Joe smiled. “Do you remember the son’s name?”

She held up a finger. “Hang on.”

She moved to a computer console and quickly typed in a few commands. “I remember he was listed as next of kin. The mom’s name was Doris Doyle—or still is, I should say. She’s upstairs, hanging on by a thread. But the son had a different last name.” She straightened suddenly. “Here we are—Ellis Robbinson.”

It meant nothing to Joe.

“Too bad,” Ann Coleman added.

“What is?”

“I liked him,” she said sadly. “He was really nice to his mother.”

Ellis stood morosely beside Nancy in the dark shadows by one of the smaller metal outbuildings of Bennington’s municipal airport. Just ahead of them, Mel was pointing out the layout and talking in a hushed but excited voice. Both Ellis and Nancy had been here before, metaphorically speaking, more times than they could count—they’d even come to dub it “Mel’s pep rally,” where he briefed them on the next great adventure.

But whereas they’d once been as adrenalized as he, not to mention as careless of any consequences, now they felt only dread. Like hapless kids led by a dominant bully, they were reduced to finding solace solely in holding hands whenever Mel turned his back.

“Pay attention,” he was telling them, “I don’t want you fucking this one up.”

With a last squeeze of Nancy’s fingers, Ellis moved up alongside his erstwhile friend. So far, neither he nor Nancy had the slightest idea what he had cooked up, although Ellis was gloomily confident that it tied into the death of High Top the other night.

Mel pointed into the darkness north of them. “The runway’s out there. Anything that lands has to take one of the taxiways over to this side, where they park the planes. See there?”

They shifted their attention to the large rectangular apron boxed in by the parallel taxiways, the landing strip, and the buildings. As if to prove Mel’s point, several planes, including an old, hulking DC–3, were sitting there like oversize toys abandoned by a giant child after bedtime. Other planes were scattered elsewhere as well. The night was clear and warm, sparkling with stars. On the far side of the strip, the floodlit Bennington Monument shone eerily in the distance, a misplaced museum piece from an Egyptian exhibition, surrounded by the soft glow of the town’s lights behind and slightly below it. The utter peacefulness of the scene, as much as his yearning to be elsewhere, distracted Ellis from focusing on what Mel was telling him.

“It won’t matter what road they use to get off the runway, since they’re not all that far apart. My guess is, it’ll be the eastern one, ’cause it’s closer to the parking lot. Anyhow, the key isn’t the place; it’s the time—we have to hit ’em just as they’re unloading. That’s when they’ll be the most distracted.”

“Won’t it be when they’re most on the lookout?” Ellis asked, his attention suddenly drawn.

“You watch too much TV,” Mel countered. “This isn’t Miami Vice, for Chrissake. We’re going to be the ones with the machine guns, not those losers. They probably won’t even be armed.”
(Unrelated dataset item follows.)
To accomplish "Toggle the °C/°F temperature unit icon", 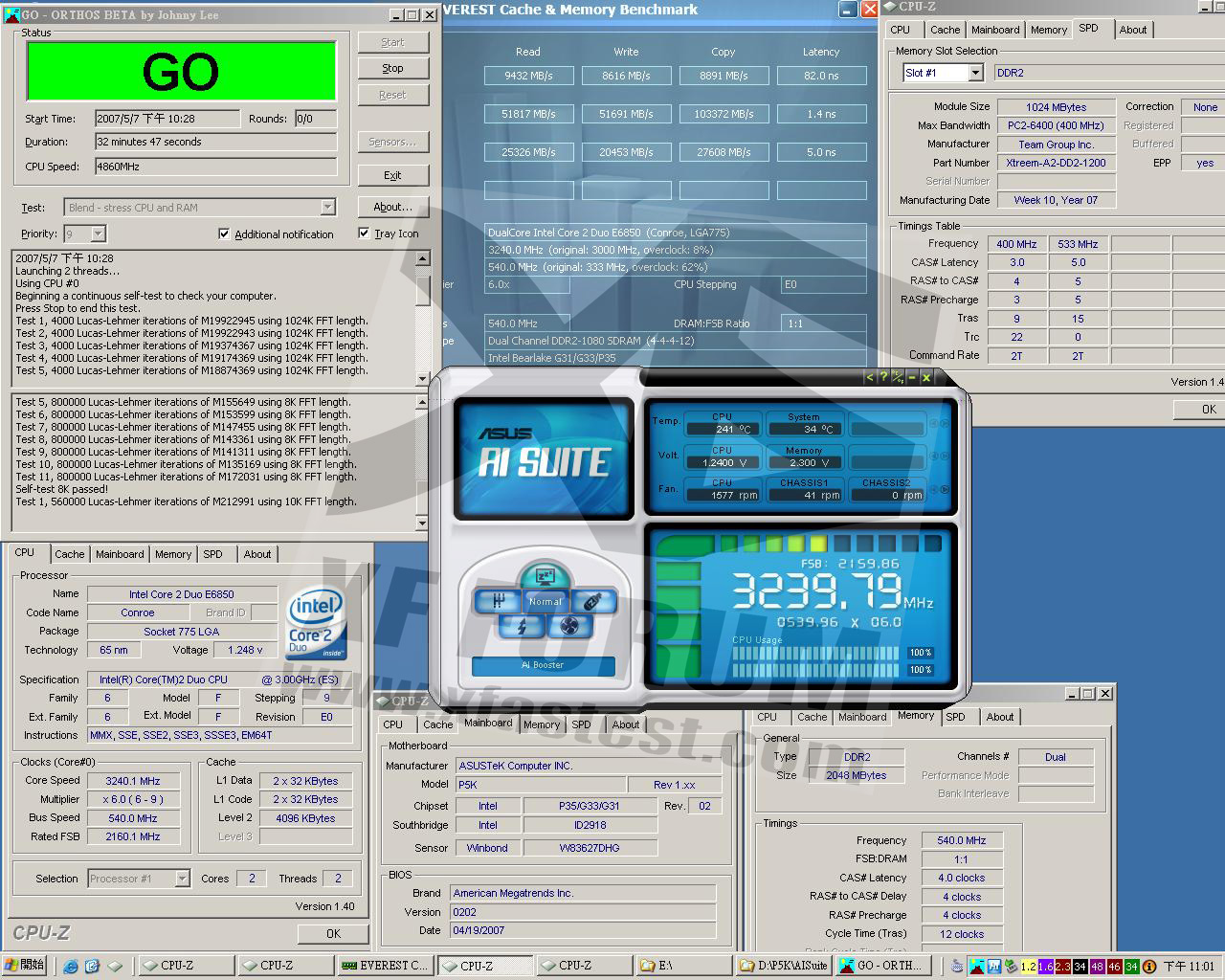I will pyautogui.click(x=898, y=377).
Ellis frowned in the darkness. Everybody had guns in Vermont. It was the only state in the Union with virtually no gun laws of its own. And a bunch of drug dealers weren’t going to be packing?

“We’re talking about drugs, right?”

Mel sighed. “No, stupid. We’re talking about illegal squirrels. No shit.”

Ellis ignored him in favor of more pressing concerns. “Why don’t we wait till they’re in the car, halfway down Airport Road?” he countered. “That way, they’ll be contained. The road is dark and isolated. We could ram them, maybe, and be on them before they knew what hit them.”

Ellis could just make out Mel’s scowl in the ambient light.